Here are a few things you can do with pymatgen:

- Create, identify, and manipulate crystal structures and molecules
- Write input and output files for most electronic structure codes
- Analyze density of states, bandstructures, X-ray diffraction spectra
- Perform tensor-based analysis, including elastic and piezoelectric tensors
- Characterize the local chemical environment of structural sites
- Create pourbaix diagrams and phase diagrams
- Match crystal structures to each other and perform symmetry analysis
- Match substrates based on geometry and elastic behavior
- Create and manipulate surfaces
- Do unit conversions
- Get basic information about chemical identity
- Includes a wide variety of other analysis tools, including estimating the cost of a material based on chemical abundance, or its geographical distribution of elements


## 0.1 How do I install pymatgen?

For the workshop, pymatgen has been pre-installed for use in your Jupyter notebooks.

Otherwise, pymatgen can be installed via pip:

`pip install pymatgen`

or conda:

`conda install --channel matsci pymatgen`

We recommend using Python 3.6 or above. Until 2018, pymatgen was developed simultaneously for Python 2.x and 3.x, but following the rest of the Python community we are phasing out support for Python 2.x, and will be developing exclusively for Python 3.x from version 2019.1.1.


## 0.2 Where can I find help and how do I get involved?

* **For general help:** [pymatgen Google Groups mailing list](https://groups.google.com/forum/#!forum/pymatgen) is a place to ask questions.

* **To report bugs:** The [Github Issues](https://github.com/materialsproject/github) page is a good place to report bugs.

* **For Materials Project data and website discussions:** The Materials Project  has its community [Materials Project Discussion](https://discuss.materialsproject.org) forum. 

* **For more example notebooks:** [matgenb](http://matgenb.materialsvirtuallab.org) is a new resource of Jupyter notebooks demonstrating various pymatgen functionality.

■ DATA EXCERPTS ■
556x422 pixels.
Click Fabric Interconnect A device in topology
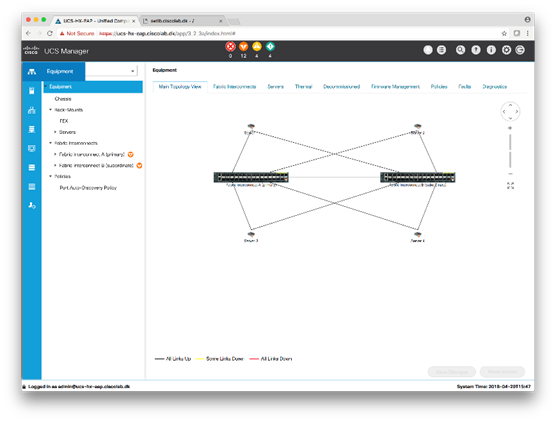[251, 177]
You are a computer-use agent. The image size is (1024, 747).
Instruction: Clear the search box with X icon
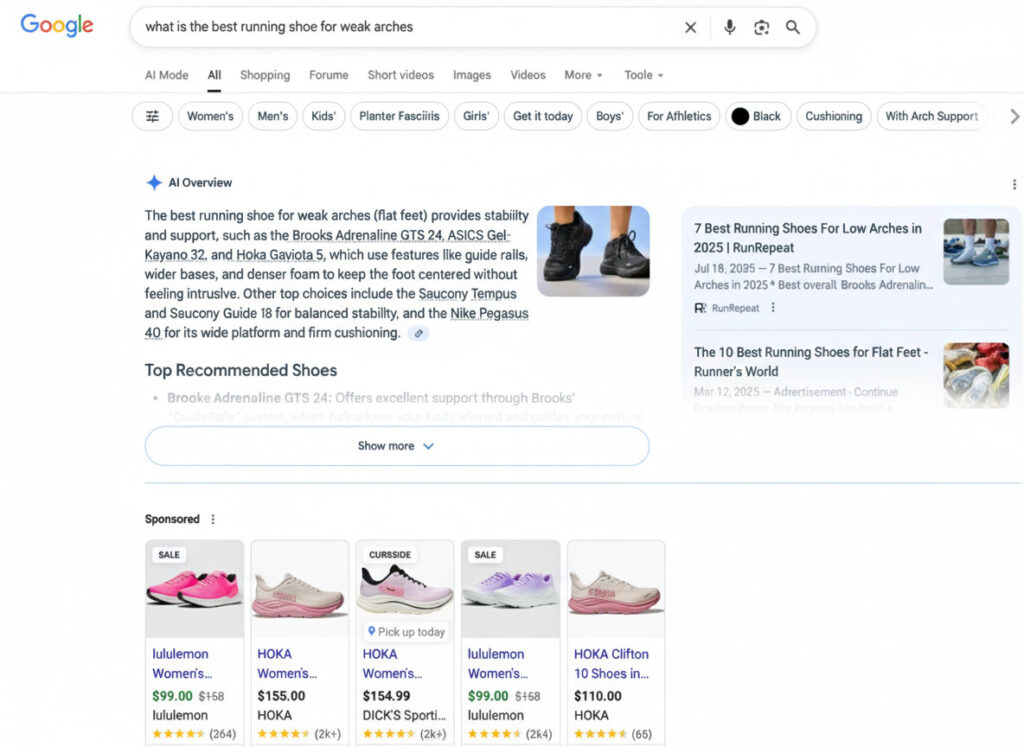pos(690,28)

■ SET TASKS ■
• A. Decide whether each statement agrees with the pymatgen overview, answering yes or no and quoting the words of the overview that settle it: (i) pymatgen can be installed with conda; (ii) the overview recommends Python 2.7; (iii) bugs should be reported on the Google Groups mailing list.
• B. According to the pymatgen overview, from which version on will pymatgen be developed only for Python 3.x?
• C. Carry the pymatgen overview forward from its last sentence.
None of the rows are needed here.

■ PER-TASK OUTPUTS ■
• A.
(i) Yes: "conda install --channel matsci pymatgen"
(ii) No: "We recommend using Python 3.6 or above."
(iii) No: "page is a good place to report bugs." This refers to the Github Issues page. The mailing list "is a place to ask questions."

• B. From version 2019.1.1.

• C.
If you want specific new features, you're welcome to ask! We try to respond to community needs. If you're a developer and can add the feature yourself, we actively encourage you to do so by creating a Pull Request on Github with your additional functionality. To date, pymatgen has seen over 15,000 commits and over 100 contributors, and we try to have an inclusive and welcoming development community. All contributors are also individually acknowledged on [materialsproject.org/about](https://materialsproject.org/about).


# 1. Verify we have pymatgen installed

First, let's verify we have pymatgen installed. The following command should produce no error or warning:

In [None]:
import pymatgen

We can show the specific version of pymatgen installed:

In [None]:
print(pymatgen.__version__)

For a list of new features, bug fixes and other changes, consult the [changelog on pymatgen.org](http://pymatgen.org/change_log.html).

You can also see where pymatgen is installed on your computer:

In [None]:
print(pymatgen.__file__)

We can also see which version of the Python programming language we are using:

In [None]:
import sys
print(sys.version)

If you have problems or need to report bugs when using pymatgen after the workshop, the above information is often very useful to help us identify the problem.

# 2. Structures and Molecules

Most of the fundamentals of pymatgen are expressed in terms of [**`Structure`**](http://pymatgen.org/pymatgen.core.structure.html#pymatgen.core.structure.Structure) and [**`Molecule`**](http://pymatgen.org/pymatgen.core.structure.html#pymatgen.core.structure.Molecule) objects.

While we will mostly be using `Structure`, `Stucture` and `Molecule` are very similar conceptually. The main difference i that `Structure` supports full periodicity required to describe crystallographic structures.

Creating a `Structure` is very easy, and can be done in one line, even for complicated crystallographic structures. However, let's start by introducing the simpler `Molecule` object, and then use this understanding of `Molecule` to introduce `Structure`.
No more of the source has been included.